Wherever the string "Функция" turns up in the data, copy the whole line.

* [DATA RECORDS]
[Start of section]

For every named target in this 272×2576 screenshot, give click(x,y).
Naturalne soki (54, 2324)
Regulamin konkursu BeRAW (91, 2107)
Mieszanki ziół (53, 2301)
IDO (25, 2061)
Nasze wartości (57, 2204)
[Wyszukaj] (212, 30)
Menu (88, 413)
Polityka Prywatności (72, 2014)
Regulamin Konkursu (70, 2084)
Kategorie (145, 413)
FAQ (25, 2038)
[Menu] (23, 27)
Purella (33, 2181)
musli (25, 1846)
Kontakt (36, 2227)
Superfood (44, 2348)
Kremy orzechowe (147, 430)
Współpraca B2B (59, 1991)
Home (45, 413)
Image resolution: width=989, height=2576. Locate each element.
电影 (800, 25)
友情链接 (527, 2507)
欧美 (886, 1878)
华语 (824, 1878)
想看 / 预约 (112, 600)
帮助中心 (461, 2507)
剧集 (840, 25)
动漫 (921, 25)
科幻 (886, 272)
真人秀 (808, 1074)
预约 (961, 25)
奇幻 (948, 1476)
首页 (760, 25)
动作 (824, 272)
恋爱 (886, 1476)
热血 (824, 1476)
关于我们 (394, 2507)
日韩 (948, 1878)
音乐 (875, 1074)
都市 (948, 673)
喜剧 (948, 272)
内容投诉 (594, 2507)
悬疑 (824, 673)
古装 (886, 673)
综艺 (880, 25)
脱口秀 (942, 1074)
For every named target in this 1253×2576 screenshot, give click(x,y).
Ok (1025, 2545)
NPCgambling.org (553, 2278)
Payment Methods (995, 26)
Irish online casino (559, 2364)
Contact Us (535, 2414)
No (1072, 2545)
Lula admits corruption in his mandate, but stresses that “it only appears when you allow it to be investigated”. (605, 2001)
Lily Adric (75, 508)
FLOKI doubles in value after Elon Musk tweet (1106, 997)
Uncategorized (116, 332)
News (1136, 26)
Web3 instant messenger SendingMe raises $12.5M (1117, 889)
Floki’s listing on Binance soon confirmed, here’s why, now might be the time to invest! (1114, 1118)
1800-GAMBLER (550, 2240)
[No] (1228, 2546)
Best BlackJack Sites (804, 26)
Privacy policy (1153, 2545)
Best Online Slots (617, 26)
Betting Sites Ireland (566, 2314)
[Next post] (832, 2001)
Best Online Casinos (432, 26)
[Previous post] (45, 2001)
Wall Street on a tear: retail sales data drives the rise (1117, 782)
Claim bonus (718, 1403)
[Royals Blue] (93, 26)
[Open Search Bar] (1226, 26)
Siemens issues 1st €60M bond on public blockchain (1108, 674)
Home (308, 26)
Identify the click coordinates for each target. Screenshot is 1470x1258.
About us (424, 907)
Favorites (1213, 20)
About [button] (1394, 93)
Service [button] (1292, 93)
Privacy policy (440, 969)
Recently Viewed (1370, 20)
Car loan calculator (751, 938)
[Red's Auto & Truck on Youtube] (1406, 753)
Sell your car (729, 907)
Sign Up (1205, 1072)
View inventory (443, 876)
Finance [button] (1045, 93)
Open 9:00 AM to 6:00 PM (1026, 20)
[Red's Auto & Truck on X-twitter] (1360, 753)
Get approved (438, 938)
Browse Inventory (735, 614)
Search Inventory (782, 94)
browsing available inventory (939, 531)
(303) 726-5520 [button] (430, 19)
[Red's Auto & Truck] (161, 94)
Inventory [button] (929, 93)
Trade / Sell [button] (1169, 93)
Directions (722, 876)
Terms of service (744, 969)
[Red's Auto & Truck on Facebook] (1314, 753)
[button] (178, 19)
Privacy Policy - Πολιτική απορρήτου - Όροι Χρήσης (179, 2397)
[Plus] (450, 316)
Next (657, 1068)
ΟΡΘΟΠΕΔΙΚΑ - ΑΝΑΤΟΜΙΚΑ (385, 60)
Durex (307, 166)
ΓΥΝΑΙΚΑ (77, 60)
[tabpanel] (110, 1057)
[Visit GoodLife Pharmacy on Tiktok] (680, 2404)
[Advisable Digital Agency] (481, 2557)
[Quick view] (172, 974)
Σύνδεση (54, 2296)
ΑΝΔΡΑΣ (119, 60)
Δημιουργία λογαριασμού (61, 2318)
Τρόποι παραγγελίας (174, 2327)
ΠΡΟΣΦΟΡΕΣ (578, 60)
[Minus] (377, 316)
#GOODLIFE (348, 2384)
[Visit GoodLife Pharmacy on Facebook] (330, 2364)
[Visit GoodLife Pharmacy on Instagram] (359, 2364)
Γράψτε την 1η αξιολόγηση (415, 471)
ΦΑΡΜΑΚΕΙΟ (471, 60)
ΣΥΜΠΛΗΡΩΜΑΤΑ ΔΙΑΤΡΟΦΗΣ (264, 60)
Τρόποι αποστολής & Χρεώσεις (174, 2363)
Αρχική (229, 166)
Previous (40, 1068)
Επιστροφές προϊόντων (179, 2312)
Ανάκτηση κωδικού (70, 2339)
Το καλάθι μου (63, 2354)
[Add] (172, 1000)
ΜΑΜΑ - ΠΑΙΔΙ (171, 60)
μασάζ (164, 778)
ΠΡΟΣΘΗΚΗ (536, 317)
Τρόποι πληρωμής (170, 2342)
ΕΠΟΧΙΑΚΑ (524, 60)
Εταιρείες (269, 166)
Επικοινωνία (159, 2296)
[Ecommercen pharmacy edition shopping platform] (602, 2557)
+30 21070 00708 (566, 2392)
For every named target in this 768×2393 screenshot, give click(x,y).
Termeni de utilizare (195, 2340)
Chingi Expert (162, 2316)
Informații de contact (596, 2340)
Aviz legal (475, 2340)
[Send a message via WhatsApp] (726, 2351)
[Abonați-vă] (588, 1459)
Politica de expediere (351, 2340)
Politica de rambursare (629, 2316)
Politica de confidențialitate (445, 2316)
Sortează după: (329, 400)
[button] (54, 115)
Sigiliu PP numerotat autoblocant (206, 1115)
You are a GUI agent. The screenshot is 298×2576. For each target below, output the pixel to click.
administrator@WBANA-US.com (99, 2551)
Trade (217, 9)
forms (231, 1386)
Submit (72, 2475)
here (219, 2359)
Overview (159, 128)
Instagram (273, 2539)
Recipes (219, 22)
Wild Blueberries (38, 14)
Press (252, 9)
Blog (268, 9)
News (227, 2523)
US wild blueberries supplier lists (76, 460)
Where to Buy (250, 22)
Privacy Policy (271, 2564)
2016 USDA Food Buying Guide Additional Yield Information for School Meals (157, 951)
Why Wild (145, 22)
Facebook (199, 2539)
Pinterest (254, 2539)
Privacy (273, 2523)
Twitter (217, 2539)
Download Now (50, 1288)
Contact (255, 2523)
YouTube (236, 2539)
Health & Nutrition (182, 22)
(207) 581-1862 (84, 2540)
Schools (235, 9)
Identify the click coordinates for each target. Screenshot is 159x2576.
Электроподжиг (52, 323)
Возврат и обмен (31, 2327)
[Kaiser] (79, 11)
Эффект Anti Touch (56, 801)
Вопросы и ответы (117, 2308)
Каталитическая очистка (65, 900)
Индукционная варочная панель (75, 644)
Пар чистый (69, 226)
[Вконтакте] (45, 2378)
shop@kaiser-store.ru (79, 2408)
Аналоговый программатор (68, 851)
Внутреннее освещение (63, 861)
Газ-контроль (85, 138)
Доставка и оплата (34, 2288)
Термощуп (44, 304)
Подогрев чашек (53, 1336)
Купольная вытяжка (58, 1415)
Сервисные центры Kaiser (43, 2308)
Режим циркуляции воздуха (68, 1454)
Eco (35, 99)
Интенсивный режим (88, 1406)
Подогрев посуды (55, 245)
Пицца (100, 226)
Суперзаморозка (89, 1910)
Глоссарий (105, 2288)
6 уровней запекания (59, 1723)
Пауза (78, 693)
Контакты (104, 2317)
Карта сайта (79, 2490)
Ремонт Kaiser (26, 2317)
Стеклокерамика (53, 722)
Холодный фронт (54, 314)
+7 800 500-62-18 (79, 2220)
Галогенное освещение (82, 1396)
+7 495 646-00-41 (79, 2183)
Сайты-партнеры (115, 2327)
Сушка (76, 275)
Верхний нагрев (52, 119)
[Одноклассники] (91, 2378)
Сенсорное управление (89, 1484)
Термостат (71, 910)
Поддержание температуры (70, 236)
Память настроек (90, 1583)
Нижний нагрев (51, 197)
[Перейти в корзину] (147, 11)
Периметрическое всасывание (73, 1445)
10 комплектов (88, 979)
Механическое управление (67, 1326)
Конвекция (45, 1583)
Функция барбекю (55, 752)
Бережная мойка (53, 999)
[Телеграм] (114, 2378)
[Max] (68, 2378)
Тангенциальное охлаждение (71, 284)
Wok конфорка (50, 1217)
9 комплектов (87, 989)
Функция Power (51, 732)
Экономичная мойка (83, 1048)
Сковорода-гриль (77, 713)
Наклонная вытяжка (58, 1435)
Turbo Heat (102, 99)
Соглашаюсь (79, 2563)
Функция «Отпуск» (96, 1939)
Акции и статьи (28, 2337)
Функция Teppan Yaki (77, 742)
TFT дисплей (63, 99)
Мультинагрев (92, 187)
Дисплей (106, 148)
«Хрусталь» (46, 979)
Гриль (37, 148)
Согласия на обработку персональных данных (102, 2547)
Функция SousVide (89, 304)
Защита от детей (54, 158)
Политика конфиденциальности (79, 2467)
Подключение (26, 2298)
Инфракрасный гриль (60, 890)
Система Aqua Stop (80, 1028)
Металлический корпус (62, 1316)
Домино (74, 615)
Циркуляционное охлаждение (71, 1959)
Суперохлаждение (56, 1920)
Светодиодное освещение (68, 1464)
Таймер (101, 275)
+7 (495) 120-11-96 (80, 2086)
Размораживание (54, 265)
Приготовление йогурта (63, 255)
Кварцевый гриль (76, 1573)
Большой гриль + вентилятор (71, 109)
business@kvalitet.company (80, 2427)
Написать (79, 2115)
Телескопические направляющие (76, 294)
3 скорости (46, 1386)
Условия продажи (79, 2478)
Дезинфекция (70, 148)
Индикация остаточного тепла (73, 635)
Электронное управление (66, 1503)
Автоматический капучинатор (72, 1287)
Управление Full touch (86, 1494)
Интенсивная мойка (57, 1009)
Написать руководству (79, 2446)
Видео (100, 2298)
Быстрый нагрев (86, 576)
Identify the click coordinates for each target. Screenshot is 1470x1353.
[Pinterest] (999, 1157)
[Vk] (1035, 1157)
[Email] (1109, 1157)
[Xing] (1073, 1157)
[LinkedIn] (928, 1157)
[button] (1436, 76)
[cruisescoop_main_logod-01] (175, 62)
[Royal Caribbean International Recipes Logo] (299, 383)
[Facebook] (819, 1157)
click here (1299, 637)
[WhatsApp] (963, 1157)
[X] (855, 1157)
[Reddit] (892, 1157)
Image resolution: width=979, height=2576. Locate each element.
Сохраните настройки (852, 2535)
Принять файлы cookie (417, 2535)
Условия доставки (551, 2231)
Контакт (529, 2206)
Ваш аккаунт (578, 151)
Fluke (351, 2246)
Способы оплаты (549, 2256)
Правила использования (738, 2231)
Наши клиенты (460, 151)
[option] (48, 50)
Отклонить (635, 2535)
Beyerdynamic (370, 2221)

[End of section]

* [WRITTEN REPLY]
Функция барбекю (55, 752)
Функция Power (51, 732)
Функция «Отпуск» (96, 1939)
Функция Teppan Yaki (77, 742)
Функция SousVide (89, 304)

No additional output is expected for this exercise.